Loading AI tools
Z Wikipedii, wolnej encyklopedii
Bracia Bolesław Adamowicz (ur. w 1896, zm. w czerwcu 1979) i Józef Adamowicz (ur. w 1893, zm. w listopadzie 1970) – amerykańscy przemysłowcy oraz lotnicy-amatorzy polskiego pochodzenia, wsławieni lotem przez Atlantyk w 1934 roku.
Urodzili się na Wileńszczyźnie we wsi Janowszczyzna[1] (Янкоўшчына, białorus.) pow. Wilejskiego, w ówczesnym zaborze rosyjskim. Za wzorem najstarszego brata Bronisława, przed I wojną światową wyemigrowali do Stanów Zjednoczonych. Początkowo Józef pracował w cukrowni Arbockler Brothers[2], a młody Bolesław w fabryce sprężyn, a w końcu w tej samej cukrowni[3]. W 1918 roku[3] Bolesław i Józef Adamowiczowie, którzy w międzyczasie uprościli swoje imiona na Ben i Joe, z uzbieranych oszczędności założyli w Nowym Jorku własne przedsiębiorstwo w postaci niewielkiej wytwórni napojów chłodzących i gazowanych oraz wody sodowej[4]. Po kilku latach, własna działalność ustawiła ich nieźle pod względem finansowym.

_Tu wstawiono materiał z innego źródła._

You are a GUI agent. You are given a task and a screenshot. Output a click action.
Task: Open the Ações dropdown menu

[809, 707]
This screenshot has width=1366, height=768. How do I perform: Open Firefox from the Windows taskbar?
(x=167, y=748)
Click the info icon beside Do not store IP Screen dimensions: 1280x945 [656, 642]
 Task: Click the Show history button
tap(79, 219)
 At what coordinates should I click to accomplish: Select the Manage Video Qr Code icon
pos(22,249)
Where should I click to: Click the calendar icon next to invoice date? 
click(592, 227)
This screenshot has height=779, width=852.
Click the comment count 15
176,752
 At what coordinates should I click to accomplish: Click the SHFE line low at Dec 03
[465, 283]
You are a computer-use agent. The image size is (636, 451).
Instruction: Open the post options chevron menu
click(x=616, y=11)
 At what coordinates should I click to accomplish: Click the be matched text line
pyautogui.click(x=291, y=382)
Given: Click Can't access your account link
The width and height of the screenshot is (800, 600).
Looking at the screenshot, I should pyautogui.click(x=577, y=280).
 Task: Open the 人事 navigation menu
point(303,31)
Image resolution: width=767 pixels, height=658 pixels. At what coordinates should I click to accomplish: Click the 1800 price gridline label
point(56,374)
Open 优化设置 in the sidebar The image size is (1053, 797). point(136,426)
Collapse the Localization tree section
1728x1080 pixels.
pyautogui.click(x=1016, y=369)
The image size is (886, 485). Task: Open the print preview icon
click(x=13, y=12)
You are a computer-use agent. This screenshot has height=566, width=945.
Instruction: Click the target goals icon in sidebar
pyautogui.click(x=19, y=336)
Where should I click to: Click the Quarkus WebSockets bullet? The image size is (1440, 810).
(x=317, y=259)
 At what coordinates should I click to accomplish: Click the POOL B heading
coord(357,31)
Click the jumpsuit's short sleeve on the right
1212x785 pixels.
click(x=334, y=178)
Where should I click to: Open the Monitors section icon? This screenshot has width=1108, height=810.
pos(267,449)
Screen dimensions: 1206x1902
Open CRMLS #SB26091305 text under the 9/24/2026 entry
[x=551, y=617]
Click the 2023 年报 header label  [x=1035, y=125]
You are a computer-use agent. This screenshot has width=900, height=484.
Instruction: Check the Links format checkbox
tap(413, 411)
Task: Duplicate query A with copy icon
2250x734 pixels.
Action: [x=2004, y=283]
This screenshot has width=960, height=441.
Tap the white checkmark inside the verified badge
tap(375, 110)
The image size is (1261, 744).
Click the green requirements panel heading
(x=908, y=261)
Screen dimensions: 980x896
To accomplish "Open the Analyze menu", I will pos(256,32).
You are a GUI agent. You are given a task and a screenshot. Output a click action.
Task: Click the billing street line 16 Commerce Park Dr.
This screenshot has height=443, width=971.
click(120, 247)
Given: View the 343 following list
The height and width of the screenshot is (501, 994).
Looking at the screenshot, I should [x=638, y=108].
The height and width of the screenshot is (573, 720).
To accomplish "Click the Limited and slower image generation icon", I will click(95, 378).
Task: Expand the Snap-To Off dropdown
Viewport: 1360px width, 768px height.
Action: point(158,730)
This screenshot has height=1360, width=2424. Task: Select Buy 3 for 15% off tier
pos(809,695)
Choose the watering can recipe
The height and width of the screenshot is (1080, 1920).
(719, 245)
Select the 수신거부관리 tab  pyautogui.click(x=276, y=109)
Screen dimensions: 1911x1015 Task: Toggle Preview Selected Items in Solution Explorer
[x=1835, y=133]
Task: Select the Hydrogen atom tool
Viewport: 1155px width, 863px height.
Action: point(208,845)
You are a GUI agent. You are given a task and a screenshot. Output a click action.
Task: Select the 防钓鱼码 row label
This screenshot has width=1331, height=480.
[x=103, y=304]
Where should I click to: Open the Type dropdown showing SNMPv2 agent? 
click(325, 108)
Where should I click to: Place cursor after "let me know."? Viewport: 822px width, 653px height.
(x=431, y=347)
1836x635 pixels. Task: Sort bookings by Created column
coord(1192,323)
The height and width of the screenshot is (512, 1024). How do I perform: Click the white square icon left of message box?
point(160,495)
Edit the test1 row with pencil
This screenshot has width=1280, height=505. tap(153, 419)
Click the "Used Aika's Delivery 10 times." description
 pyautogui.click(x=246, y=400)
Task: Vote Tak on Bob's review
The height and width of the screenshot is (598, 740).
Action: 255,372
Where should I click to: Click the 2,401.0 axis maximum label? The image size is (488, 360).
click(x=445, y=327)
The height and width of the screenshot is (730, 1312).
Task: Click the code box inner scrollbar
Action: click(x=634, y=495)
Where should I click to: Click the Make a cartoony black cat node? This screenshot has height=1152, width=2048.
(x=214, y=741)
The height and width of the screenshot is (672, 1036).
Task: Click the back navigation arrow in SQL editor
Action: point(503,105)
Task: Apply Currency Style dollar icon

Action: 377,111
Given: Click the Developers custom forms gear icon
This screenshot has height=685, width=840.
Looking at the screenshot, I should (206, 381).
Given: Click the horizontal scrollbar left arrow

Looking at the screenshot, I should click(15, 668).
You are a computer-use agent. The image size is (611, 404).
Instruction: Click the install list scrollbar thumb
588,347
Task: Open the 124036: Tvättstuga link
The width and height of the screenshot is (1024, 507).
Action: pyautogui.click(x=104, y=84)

W 1928 roku po raz pierwszy w życiu bracia odbyli lot turystyczny małym samolotem w charakterze pasażerów i od tej pory zaczęła się ich fascynacja lotnictwem[2]. Za 3400 dolarów[3] kupili własny dwupłatowy samolot szkolny Waco (nr rej. NC 1868[2]) i ukończyli lekcje podstawowego pilotażu. Następnie zakupili samolot Waco z mocniejszym silnikiem Wright o mocy 165 KM[2].
Pod wpływem wyczynów lotniczych na świecie, w tym coraz liczniejszych przelotów nad Atlantykiem, szczególnie silnie działających na wyobraźnię, bracia zdecydowali podjąć wzorem Charlesa Lindbergha próbę przelotu nad Atlantykiem, wychodząc z założenia, że „jakiś Polak musi zwyciężyć ocean, bo nie może być Polak gorszy od Amerykanina, Francuza albo Duńczyka i Włocha”[2]. Na utwierdzenie w zamiarze wpłynęło dość przypadkowe zwycięstwo w konkursie samolotów turystycznych na lotnisku Floyd Bennett w maju 1932, gdzie dystans do pokonania wynosił jednak zaledwie 11 mil[2]. Mimo to, obaj bracia byli amatorami w dziedzinie pilotażu, o niewielkim przygotowaniu teoretycznym.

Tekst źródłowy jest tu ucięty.